When the unmarried Edward VIII succeeded his father King George V in January 1936, the former was wildly acclaimed as his own man who did things differently and who deliberately flouted expectation (he sought to live at the much smaller and rather déshabillé Fort Belvedere rather than the much larger and more lavish Buckingham Palace). His father was portrayed as a musty old curmudgeon who scorned jazz, cocktails, and anything new, whereas the playboy Edward was celebrated in all the right circles and held all the progressive social views of his time, and was therefore popular with the press. Edward rode a mounting tide of expectations that he could get away with chucking every legal and religious convention in order to marry an “unscrupulous foreign adventuress” (to borrow a phrase from Evelyn Waugh).
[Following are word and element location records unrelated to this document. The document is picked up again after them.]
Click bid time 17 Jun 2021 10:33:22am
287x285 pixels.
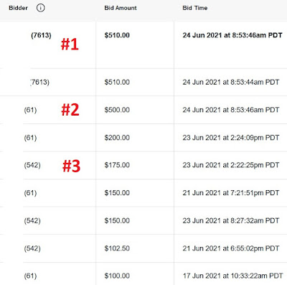232,276
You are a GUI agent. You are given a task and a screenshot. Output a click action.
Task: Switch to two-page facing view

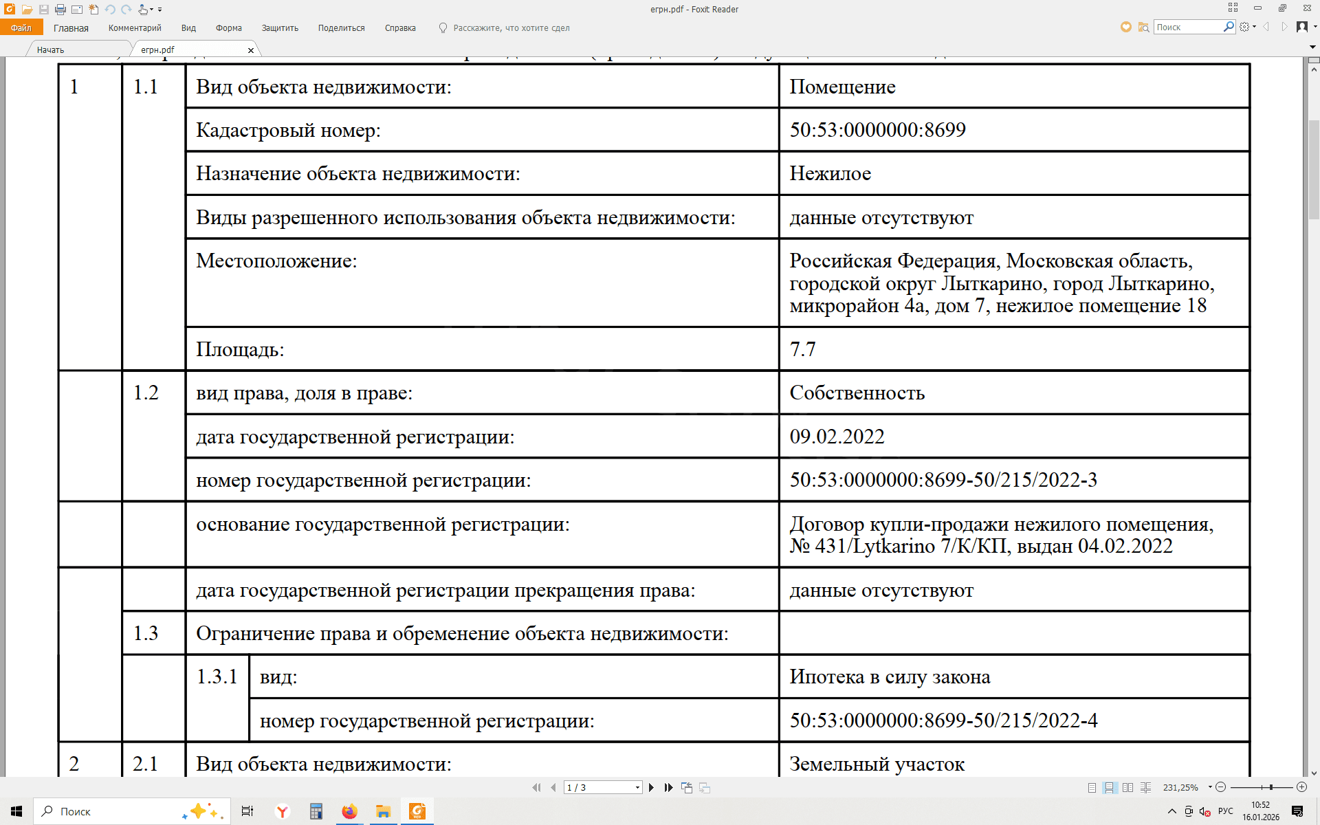click(x=1128, y=788)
But in the end he could not persuade his own government, nor they the dominion governments, to approve his marrying a twice-divorced American. He had created expectations he could not fulfill, and as a result abdicated in order to marry “the woman I love.” The monarchy spent decades trying to recover from the body blow it had thus suffered.
This, I fear, could be the fate awaiting the Catholic Church because of these ongoing public expectations of decisions coming out of the upcoming synods on marriage and divorce. The debates between cardinals and others have all created a mounting tide of public opinion that a change is coming. Regardless of whether there is any change of any sort, the mere expectation of a change is damaging enough because it creates, or reinforces, the idea that doctrine is a political plaything to be taught or set aside according to papal (or perhaps occasionally episcopal-synodal) fancy, which can be influenced by fanning the flames of popular sentiment one way or another. This is no way to run a Church.
For perhaps the first and last time in my life, I will channel W. G. Ward here and say I’d far rather have this debate taken off stage and, in a year or two, open my Times to read details of the post-synodal apostolic exhortation’s fait accompli. The result may still be objectionable, but we will have been spared the unnecessarily gruesome public process of getting to it. For that process cannot but harm the Church in the intervening months, and as a faithful son of the Church, I have no wish to see my mother gratuitously tortured without even a shining crown of martyrdom at the end as reward. Some of her leaders are playing with fire just now, and we all risk being burnt in the coming conflagration. Exeunt omnes.